I don't know what it's like in the US, but in the UK anyone can become a gas and electric supplier, and there are a number of smaller competitors entering and leaving the market. Other companies own the physical infrastructure (National Grid), and utility companies effectively pay for their use - this is similar to Google and Microsoft operating on the internet, despite not owning the internet. The problem is, in order to get a decent price in the wholesale market, you need to place a huge order of gas. And in order to do that, you need a huge number of customers. It's lack of market share that acts as the barrier to entry, not physical resources. I see similarities here with hosted apps as Microsoft and Google grab more and more market share and smaller players find it harder and harder to compete on price.

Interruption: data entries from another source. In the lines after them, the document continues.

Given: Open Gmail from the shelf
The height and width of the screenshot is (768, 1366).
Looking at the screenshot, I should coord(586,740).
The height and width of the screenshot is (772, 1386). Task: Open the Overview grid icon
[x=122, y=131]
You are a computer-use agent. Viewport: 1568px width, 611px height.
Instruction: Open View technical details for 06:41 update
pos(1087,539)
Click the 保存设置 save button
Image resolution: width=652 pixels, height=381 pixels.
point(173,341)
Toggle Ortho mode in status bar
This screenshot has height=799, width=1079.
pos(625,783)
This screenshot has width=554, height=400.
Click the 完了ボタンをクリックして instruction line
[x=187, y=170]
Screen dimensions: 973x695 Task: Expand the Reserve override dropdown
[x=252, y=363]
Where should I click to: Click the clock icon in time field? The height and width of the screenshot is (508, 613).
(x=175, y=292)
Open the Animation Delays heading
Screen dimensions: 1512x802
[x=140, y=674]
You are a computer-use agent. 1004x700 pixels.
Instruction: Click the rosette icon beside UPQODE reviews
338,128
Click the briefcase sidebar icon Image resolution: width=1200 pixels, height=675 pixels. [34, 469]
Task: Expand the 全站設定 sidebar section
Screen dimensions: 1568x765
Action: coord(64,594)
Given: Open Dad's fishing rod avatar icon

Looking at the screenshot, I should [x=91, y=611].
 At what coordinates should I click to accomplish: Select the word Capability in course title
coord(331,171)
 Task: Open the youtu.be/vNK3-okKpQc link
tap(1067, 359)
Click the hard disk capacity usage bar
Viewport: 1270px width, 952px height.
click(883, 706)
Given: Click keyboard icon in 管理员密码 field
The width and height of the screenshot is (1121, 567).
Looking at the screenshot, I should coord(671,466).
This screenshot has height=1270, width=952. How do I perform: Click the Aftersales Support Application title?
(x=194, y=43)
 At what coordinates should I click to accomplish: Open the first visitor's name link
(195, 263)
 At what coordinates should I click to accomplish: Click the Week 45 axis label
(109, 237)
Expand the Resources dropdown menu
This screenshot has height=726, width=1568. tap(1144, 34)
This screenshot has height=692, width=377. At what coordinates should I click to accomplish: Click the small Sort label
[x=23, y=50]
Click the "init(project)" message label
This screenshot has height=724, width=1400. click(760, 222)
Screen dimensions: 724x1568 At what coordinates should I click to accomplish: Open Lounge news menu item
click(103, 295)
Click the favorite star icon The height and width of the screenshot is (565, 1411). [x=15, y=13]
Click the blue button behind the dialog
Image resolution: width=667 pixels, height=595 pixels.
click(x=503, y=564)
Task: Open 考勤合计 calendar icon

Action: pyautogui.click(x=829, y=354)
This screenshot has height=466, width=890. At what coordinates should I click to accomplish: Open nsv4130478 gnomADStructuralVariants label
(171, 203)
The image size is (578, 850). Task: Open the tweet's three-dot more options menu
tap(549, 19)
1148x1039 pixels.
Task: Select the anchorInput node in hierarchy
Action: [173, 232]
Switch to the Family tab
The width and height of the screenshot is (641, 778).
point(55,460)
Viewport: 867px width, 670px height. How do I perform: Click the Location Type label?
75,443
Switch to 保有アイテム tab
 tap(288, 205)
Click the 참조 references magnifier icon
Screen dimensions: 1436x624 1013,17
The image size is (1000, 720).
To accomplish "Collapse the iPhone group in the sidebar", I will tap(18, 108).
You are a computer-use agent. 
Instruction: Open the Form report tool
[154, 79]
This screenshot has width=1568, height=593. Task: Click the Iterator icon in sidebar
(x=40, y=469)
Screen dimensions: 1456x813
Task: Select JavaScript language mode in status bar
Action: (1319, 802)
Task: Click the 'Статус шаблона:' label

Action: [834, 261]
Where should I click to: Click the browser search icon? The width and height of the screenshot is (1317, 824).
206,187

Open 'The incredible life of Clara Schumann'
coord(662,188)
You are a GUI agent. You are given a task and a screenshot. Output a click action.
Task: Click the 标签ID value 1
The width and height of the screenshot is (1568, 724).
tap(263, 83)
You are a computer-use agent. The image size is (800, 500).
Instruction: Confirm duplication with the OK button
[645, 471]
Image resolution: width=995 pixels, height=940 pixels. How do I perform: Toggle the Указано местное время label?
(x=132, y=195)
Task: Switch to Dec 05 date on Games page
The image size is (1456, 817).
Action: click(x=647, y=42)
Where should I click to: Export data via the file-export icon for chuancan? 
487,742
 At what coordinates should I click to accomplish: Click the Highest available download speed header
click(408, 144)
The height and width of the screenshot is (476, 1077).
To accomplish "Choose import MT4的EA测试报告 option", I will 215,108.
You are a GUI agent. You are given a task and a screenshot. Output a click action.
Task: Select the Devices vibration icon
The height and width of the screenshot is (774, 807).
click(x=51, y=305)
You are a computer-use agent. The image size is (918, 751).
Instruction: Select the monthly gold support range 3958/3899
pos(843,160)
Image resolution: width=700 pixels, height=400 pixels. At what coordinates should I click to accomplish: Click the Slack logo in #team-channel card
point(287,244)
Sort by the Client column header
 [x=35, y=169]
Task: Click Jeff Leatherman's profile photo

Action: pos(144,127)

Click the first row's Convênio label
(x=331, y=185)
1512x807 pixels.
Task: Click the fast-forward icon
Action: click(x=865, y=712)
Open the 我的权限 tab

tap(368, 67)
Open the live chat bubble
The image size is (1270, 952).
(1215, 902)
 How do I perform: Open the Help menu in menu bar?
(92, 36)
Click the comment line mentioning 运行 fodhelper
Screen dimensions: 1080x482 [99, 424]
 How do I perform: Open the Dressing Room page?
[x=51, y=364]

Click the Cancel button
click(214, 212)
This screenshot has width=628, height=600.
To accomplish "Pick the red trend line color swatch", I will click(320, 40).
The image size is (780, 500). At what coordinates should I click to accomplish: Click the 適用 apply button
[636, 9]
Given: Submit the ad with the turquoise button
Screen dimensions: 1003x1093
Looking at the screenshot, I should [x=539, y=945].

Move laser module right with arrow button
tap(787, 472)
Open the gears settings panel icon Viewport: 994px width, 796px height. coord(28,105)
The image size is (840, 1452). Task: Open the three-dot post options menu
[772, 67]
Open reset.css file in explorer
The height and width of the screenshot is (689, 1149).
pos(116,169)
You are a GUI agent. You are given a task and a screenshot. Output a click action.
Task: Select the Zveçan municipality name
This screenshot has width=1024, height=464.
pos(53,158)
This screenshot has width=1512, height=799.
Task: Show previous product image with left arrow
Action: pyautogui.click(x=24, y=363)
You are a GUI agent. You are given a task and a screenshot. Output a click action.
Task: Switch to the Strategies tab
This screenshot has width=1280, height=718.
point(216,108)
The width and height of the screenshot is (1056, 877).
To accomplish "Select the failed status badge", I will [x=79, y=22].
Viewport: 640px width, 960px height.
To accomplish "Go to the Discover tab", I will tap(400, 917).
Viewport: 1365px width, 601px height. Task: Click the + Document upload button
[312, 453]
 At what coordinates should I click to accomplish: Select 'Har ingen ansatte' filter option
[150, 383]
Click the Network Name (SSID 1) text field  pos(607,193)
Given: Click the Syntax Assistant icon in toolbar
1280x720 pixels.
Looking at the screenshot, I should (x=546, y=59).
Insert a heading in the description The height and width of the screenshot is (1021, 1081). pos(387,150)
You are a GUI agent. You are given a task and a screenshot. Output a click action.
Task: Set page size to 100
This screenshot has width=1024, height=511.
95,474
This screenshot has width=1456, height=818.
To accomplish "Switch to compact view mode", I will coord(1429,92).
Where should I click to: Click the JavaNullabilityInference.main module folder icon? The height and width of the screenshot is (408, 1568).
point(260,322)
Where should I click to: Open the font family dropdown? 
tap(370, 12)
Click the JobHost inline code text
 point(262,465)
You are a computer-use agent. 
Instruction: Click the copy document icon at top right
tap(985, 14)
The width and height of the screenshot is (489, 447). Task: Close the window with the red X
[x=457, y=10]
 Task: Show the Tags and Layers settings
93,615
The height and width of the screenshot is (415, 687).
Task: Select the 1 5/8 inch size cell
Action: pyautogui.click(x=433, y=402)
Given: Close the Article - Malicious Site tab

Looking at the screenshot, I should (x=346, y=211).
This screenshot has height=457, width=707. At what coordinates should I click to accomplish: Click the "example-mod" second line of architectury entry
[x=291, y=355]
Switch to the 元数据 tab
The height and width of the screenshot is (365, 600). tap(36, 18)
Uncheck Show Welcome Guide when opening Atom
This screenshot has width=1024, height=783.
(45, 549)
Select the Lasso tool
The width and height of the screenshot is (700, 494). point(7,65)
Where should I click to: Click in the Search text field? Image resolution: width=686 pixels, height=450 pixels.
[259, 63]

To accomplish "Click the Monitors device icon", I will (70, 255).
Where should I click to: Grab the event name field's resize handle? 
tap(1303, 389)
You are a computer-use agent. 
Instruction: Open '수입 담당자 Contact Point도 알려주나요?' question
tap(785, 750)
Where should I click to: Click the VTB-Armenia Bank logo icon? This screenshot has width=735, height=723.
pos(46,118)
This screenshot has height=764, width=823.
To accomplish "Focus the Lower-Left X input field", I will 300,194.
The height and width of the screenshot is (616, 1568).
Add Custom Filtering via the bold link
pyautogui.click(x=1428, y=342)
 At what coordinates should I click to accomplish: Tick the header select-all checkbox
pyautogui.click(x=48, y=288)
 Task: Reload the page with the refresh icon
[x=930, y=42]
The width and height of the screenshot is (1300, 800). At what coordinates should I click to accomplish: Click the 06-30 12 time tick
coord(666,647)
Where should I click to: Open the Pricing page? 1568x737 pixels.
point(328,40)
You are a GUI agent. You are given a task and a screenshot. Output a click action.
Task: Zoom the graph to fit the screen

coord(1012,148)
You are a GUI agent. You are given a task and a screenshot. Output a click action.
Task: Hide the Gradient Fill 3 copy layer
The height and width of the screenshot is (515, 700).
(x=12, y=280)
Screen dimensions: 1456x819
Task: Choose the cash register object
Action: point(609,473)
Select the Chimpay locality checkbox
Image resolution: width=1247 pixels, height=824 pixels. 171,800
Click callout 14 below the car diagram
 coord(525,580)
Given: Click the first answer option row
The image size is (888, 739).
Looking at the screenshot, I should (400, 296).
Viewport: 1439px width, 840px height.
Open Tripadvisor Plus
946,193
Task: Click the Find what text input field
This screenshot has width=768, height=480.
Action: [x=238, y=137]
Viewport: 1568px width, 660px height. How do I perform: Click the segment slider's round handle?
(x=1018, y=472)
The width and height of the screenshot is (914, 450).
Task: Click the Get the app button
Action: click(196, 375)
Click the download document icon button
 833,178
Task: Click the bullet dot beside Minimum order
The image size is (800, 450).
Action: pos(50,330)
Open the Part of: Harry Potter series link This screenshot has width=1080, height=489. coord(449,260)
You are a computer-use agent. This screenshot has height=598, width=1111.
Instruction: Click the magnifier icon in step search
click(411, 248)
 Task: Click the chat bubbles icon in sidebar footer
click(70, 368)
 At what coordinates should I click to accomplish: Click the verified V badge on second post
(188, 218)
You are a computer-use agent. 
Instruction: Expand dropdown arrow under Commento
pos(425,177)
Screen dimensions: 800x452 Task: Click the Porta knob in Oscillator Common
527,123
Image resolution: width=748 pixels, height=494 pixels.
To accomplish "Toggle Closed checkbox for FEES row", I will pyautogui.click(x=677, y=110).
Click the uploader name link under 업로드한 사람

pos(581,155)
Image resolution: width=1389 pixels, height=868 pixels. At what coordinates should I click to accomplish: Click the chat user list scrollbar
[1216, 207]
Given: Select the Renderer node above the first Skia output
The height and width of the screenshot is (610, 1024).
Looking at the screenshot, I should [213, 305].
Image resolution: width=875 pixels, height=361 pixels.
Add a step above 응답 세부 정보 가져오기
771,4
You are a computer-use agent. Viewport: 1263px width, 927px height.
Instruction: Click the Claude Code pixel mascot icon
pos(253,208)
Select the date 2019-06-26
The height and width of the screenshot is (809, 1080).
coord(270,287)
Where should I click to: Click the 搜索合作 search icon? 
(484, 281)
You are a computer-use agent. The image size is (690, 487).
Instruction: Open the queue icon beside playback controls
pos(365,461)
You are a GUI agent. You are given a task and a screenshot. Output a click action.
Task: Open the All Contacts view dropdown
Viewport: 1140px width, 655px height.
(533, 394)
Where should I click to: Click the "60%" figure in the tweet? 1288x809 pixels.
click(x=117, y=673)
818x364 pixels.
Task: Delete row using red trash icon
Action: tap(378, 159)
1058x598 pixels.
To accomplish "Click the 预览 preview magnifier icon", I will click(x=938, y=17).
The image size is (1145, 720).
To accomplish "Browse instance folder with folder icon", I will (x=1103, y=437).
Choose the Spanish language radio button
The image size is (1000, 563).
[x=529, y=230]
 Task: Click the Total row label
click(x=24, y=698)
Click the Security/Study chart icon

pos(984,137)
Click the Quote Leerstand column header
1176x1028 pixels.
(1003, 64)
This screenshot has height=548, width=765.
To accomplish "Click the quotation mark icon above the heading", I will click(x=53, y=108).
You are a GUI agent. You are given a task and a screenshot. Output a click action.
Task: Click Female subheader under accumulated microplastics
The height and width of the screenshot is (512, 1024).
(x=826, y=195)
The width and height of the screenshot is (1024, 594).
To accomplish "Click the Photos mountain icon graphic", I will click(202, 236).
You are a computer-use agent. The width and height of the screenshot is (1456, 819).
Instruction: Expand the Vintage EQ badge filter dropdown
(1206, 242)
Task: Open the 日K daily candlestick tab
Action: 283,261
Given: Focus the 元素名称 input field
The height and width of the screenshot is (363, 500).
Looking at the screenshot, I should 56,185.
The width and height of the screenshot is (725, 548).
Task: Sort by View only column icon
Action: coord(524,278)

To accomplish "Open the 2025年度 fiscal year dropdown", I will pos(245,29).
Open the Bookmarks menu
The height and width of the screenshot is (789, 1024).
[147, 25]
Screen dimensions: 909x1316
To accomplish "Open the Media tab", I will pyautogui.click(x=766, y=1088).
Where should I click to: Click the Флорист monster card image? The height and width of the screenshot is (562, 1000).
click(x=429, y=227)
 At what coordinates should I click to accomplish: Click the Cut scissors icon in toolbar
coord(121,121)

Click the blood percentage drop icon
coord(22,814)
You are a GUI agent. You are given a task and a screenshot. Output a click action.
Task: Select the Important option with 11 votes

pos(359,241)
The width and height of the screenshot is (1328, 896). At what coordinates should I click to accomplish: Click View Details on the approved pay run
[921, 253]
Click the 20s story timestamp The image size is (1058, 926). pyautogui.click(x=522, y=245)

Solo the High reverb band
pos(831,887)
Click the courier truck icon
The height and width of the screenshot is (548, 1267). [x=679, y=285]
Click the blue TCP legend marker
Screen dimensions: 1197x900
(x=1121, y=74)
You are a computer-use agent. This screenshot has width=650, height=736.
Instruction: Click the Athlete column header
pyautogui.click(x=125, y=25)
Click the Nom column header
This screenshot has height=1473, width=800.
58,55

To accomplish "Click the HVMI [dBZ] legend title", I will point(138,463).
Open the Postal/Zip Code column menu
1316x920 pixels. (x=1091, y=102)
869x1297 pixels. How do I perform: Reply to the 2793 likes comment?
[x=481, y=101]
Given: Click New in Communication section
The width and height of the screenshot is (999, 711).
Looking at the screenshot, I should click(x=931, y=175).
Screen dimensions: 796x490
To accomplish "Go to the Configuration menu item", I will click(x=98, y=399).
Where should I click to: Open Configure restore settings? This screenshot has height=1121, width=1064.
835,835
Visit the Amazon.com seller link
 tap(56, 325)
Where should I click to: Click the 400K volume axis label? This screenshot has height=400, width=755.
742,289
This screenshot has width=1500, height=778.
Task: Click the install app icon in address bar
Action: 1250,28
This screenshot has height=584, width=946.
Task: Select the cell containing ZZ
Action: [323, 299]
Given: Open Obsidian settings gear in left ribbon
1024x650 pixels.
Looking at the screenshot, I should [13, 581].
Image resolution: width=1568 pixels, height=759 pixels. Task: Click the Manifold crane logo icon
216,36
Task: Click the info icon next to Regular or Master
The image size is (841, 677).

Yes, it's the same here - the exact opposite of capitalism, the farthest possible thing.... fake capitalism. It's the ultimate Orwellian dystopia. There is still a complete and utter monopoly. All you have done, the same as us, is trick consumers who see "choice of resellers" as the same as "choice." There is still one company providing the service, still one company making the money, just lots of people doing the billing on their behalf. It raises the overall costs both because no one can afford the volume that there used to be with the single vendor plus you have to pay for the existence of all of those other companies who provide no services at all. We've made utility delivery more expensive and convoluted so that we can placate a populous that doesn't know what capitalism is. It is smoke and mirrors.
Nothing similar to Microsoft and Google. They are different because:
- They are not a necessity, anyone can do without them.
- They share nothing. 100% unique services.
- You can go to different supplies, the market is flush with them.
- You can provide the service yourself without using them at all.
None of those things reasonably apply to power, gas, water, etc.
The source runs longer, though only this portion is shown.